Lo hanno definito il turismo della morte ma in realtà la definizione non è delle più felici. C'è da registrare fra il 2008 e il 2012 che il numero di coloro che si trasferiscono in Svizzera per avviarsi all'eutanasia è raddoppiato.
Le implicazioni di carattere etico le lasciamo ai discettori del sesso degli angeli; la notizia che vogliamo dare, perchè ci sembra davvero degna di nota, è quella di uno studio pubblicato sullo svizzero “Journal of Medical Ethics” che ci dice che Il numero dei “turisti del suicidio assistito” è raddoppiato in Svizzera tra il 2008 e il 2012.

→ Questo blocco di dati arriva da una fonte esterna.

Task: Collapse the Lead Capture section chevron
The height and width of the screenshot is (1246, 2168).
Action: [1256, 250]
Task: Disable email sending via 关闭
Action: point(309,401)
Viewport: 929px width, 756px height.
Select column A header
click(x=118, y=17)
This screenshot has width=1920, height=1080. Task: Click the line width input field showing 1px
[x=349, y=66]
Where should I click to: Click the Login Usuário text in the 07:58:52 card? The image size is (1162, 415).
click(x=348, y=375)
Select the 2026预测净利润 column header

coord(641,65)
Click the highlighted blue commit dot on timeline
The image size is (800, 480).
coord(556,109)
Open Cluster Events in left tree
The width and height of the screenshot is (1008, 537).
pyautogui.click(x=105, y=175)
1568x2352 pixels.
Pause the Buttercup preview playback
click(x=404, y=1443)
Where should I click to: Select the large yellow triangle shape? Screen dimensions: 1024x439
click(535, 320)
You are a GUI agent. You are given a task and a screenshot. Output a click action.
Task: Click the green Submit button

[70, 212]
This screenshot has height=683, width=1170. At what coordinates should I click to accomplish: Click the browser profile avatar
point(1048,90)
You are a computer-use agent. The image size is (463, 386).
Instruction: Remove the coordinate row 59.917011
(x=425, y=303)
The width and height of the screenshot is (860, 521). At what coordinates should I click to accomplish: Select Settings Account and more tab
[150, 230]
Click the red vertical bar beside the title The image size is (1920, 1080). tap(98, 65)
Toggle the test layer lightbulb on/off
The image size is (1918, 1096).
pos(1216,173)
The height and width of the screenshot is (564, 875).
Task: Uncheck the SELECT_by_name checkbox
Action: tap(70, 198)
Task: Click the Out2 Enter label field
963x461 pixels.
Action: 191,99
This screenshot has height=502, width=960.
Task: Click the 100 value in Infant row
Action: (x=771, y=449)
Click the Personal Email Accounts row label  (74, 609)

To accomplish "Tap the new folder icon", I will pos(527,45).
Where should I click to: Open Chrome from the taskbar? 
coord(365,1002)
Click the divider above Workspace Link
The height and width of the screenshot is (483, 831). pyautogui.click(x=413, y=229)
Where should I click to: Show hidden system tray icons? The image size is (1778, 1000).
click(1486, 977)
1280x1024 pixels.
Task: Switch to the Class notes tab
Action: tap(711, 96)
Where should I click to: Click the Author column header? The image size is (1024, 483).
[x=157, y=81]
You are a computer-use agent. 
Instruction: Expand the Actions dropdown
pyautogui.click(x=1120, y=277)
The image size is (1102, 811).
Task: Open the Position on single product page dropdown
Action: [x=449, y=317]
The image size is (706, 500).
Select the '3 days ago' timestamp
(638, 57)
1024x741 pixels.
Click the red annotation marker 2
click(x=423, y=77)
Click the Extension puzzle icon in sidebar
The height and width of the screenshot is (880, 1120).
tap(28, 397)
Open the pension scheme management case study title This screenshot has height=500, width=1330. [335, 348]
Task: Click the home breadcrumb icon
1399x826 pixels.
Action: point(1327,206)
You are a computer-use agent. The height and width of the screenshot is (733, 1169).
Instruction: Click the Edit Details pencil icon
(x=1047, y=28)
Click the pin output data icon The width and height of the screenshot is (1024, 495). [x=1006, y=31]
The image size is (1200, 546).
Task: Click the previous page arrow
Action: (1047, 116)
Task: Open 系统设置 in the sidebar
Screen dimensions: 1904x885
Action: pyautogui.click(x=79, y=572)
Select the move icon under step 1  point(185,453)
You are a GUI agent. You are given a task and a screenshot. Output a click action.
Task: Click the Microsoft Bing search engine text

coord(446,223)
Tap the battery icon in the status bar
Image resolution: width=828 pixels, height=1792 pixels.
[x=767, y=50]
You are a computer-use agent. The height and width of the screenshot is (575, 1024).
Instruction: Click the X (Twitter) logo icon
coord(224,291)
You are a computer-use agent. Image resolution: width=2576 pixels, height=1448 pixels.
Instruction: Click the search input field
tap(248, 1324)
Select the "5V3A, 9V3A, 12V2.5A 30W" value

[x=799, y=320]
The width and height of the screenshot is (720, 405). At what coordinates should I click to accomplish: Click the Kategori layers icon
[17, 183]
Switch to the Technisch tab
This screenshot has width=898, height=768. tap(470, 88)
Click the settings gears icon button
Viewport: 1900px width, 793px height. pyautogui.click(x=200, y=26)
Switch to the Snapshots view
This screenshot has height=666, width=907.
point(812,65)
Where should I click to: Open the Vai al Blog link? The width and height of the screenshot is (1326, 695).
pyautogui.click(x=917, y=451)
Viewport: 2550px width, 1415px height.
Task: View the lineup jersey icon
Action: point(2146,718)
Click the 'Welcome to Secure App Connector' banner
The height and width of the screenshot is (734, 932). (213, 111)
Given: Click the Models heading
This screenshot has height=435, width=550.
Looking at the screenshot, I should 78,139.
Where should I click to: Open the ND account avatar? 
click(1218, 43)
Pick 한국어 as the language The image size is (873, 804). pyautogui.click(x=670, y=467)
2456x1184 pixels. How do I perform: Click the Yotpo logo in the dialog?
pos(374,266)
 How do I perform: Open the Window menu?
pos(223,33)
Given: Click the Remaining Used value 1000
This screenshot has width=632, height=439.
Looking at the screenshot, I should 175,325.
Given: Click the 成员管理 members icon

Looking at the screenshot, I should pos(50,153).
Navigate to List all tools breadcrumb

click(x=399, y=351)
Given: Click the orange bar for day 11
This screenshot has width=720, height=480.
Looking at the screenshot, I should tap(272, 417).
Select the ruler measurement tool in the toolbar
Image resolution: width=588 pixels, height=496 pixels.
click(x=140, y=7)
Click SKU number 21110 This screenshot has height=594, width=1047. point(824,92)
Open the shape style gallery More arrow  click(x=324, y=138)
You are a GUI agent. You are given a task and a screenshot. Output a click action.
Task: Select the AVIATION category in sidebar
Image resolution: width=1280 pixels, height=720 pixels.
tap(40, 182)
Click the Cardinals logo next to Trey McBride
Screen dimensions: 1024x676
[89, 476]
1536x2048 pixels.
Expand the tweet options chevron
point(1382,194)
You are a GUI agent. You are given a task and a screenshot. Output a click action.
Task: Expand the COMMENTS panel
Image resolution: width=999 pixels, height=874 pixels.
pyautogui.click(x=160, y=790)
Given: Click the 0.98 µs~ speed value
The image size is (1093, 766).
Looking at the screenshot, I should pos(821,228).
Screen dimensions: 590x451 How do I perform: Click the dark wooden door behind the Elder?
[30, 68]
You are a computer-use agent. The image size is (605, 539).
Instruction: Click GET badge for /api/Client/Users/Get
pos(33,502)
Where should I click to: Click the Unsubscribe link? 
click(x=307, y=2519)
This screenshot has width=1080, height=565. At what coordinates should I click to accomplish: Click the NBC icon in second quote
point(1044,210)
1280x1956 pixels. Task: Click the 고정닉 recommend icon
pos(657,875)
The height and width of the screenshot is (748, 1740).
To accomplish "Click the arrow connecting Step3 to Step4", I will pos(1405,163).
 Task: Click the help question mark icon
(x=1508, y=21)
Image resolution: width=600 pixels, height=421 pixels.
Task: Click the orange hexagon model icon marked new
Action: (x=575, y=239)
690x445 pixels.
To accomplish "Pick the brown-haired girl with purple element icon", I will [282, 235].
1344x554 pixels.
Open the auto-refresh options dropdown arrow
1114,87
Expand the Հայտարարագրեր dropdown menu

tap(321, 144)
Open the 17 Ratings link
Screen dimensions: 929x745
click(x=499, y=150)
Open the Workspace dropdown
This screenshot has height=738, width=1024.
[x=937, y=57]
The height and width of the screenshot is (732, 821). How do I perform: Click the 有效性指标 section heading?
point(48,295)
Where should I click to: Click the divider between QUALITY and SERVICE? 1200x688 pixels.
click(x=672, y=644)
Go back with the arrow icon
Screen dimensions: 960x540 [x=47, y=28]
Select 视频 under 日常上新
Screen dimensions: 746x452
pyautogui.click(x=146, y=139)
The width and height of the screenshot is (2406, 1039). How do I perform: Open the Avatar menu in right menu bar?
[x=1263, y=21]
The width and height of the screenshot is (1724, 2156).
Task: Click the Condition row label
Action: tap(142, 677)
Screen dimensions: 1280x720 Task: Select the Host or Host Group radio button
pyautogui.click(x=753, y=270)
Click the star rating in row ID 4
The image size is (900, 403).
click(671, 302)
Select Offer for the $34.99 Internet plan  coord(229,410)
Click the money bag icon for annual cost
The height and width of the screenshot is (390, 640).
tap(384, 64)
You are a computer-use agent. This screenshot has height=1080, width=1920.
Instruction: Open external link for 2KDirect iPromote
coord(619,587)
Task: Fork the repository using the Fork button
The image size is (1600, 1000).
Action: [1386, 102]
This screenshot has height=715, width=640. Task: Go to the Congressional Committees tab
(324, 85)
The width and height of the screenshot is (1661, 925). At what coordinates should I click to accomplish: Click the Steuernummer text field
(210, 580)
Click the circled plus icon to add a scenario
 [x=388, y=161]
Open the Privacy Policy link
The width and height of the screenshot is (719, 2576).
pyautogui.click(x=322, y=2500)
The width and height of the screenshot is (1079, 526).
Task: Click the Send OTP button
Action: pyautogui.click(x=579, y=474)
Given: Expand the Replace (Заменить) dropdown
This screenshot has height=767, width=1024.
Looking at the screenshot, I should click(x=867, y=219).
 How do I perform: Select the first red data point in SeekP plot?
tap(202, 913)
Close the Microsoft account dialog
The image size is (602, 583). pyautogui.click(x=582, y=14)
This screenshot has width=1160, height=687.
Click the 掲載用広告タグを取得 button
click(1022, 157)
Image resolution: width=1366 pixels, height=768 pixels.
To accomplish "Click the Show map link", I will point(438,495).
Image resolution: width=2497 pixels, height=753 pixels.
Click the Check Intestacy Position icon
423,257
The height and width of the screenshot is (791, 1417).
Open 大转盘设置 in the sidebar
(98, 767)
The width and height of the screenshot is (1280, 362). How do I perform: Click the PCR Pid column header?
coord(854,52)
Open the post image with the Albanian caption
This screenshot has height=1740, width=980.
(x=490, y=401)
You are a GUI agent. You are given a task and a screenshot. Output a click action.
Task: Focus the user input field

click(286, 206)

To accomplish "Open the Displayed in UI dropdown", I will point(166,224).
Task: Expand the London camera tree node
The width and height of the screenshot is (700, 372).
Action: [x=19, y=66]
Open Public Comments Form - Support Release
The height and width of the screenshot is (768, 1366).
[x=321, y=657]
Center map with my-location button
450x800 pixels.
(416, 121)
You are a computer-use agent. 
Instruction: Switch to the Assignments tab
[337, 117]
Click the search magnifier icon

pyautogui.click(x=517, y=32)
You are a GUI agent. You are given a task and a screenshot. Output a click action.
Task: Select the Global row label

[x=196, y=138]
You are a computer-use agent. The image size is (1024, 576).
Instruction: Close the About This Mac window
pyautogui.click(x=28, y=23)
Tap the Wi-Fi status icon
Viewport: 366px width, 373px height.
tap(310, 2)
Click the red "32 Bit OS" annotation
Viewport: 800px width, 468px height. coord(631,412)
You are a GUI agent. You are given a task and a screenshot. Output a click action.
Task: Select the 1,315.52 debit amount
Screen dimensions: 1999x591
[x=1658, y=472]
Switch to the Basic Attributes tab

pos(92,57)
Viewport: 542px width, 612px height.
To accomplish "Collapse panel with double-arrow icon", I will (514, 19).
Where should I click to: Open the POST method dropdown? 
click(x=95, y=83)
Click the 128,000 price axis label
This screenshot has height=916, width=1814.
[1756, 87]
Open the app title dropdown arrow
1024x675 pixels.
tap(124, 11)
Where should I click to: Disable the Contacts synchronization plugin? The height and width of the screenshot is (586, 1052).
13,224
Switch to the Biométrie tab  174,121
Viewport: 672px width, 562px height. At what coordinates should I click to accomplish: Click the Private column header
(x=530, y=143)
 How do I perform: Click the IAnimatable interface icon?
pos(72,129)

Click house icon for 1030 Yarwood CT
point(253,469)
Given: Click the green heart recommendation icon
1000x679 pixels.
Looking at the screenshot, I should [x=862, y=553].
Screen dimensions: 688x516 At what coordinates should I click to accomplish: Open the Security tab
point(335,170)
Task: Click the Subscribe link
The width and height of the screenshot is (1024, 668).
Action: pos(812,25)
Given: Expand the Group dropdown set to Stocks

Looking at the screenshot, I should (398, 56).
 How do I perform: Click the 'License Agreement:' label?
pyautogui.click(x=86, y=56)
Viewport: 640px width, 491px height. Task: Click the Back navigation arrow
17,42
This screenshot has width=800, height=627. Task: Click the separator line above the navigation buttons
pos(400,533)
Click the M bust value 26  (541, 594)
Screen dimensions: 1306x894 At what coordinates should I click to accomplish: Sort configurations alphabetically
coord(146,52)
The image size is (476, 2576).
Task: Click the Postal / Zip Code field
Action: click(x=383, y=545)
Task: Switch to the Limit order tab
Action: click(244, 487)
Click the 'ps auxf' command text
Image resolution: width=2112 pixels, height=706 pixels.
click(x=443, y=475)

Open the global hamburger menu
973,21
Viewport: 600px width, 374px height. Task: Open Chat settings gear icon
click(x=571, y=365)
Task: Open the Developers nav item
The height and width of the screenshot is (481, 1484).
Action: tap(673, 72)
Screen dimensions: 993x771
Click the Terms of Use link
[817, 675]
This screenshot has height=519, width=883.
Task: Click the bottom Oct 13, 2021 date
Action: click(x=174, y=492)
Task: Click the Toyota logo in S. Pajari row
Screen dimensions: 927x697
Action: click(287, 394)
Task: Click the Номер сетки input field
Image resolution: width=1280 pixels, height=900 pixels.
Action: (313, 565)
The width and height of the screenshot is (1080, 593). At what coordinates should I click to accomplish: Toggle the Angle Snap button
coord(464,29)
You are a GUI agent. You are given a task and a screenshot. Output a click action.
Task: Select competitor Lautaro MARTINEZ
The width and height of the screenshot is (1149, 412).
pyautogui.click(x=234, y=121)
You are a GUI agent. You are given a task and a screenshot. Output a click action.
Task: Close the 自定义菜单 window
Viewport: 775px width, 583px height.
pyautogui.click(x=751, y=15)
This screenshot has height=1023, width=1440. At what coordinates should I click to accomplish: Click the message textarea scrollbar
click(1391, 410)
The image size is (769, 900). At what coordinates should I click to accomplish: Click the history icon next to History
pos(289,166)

In questo studio si è visto che 611 persone domiciliate all’estero si sono recate in Svizzera a morire.
44 sono giunte dall’Italia che rimane nelle posizioni alte della triste classifica. Quasi i due terzi, poi, provengono dalla Germania (268) e dalla Gran Bretagna (126). Seguono Francia (66), come detto l’Italia (44), USA (21), Austria (14), Canada (12), Spagna e Israele (8 ciascuno).
Presa in considerazione anche l’età e il sesso di coloro che si sono recati in Svizzera perla “dolce morte”. Lo screening ha riguardato anche l’approfondimento del metodo utilizzato e del genere di patologia di cui queste persone soffrivano.
L’ età è risultata compresa tra i 23 e i 97 anni, con una media di 69 anni, e più della metà (58,8%) erano donne.
In circa il 50% dei casi, le persone soffrivano di malattie neurologiche, tipo sclerosi laterale amiotrofica (SLA), Parkinson e sclerosi multipla (SM). Altre patologie all’origine della decisione i tumori e le malattie reumatiche.
Tutte queste persone sono morte per la somministrazione di pentobarbital sodico.
La provenienza geografica fa capire una sola cosa: più restrittiva è la legislazione dei paesi di origine e più pazienti provengono da quelle zone. In genere più discussione c’è nei paesi e più pazienti decidono di andare in Svizzera che permette questa pratica.
Forse è il caso che questi dati facesserro riflettere i legislatori dei vari Paesi europei interessati, in maniera tale da cominciare a generare un legiferazione più aderente alla realtà dei fatti e, soprattutto, scevra da implicazioni morali -con le quali si può essere d’accordo o meno- ma che di certo non risolvono la problematica.